YOUR GOAL: Scale everything from the start of the records down to the line containing "360x488 pixels. click(x=280, y=190)", both ends included, by writing every line out again (requests too) with each click coordinate multiplied by 1.65 and rounded to a whole number, halves up. Leave the pictures out of your answer.

RECORD LIST:
-------------------------

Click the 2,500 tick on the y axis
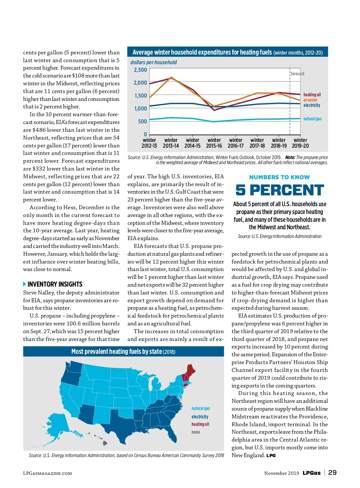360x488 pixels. click(x=140, y=70)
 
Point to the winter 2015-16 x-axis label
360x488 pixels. click(x=214, y=143)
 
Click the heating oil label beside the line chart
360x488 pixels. click(x=312, y=95)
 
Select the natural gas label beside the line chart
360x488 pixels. click(x=312, y=119)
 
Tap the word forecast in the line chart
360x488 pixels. click(x=297, y=74)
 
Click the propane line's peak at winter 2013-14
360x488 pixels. click(x=171, y=77)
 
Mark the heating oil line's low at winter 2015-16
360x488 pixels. click(x=214, y=110)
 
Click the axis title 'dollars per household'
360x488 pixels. click(x=153, y=62)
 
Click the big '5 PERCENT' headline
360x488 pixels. click(x=280, y=190)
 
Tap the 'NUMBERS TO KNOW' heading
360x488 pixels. click(x=280, y=177)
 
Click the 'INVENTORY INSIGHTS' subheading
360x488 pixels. click(x=55, y=284)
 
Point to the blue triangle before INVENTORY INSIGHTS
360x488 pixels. click(x=25, y=284)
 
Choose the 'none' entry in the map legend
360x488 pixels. click(x=196, y=432)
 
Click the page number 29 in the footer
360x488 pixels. click(x=332, y=473)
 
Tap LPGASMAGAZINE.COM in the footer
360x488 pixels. click(x=47, y=473)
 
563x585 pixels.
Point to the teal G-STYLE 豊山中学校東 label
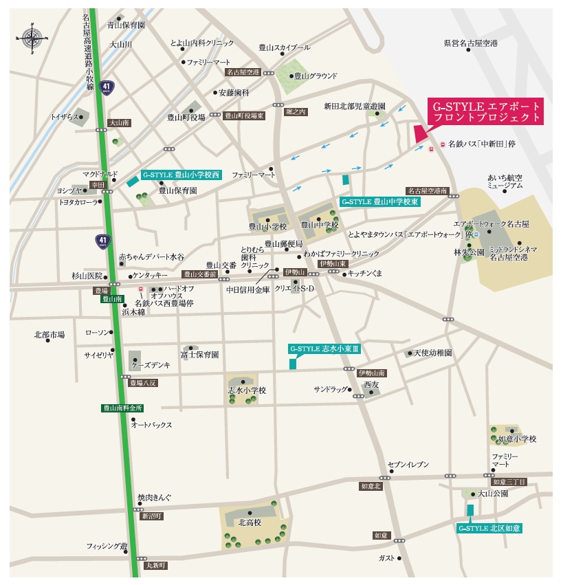379,202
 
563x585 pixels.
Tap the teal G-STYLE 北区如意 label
489,528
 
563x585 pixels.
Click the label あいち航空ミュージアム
505,181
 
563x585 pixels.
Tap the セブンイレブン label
408,465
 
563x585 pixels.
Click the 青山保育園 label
126,25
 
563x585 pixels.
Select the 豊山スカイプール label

-------------------------

OUTPUT BELOW:
Click the 2,500 tick on the y axis
360x488 pixels. click(x=231, y=116)
 
Point to the winter 2015-16 x-axis label
360x488 pixels. click(x=353, y=236)
 
Click the heating oil label beside the line chart
360x488 pixels. click(x=515, y=157)
 
Select the natural gas label beside the line chart
360x488 pixels. click(x=515, y=196)
 
Tap the word forecast in the line chart
360x488 pixels. click(x=490, y=122)
 
Click the propane line's peak at winter 2013-14
360x488 pixels. click(x=282, y=127)
 
Mark the heating oil line's low at winter 2015-16
360x488 pixels. click(x=353, y=182)
 
Click the axis title 'dollars per household'
360x488 pixels. click(x=252, y=102)
 
Click the big '5 PERCENT' headline
360x488 pixels. click(x=462, y=314)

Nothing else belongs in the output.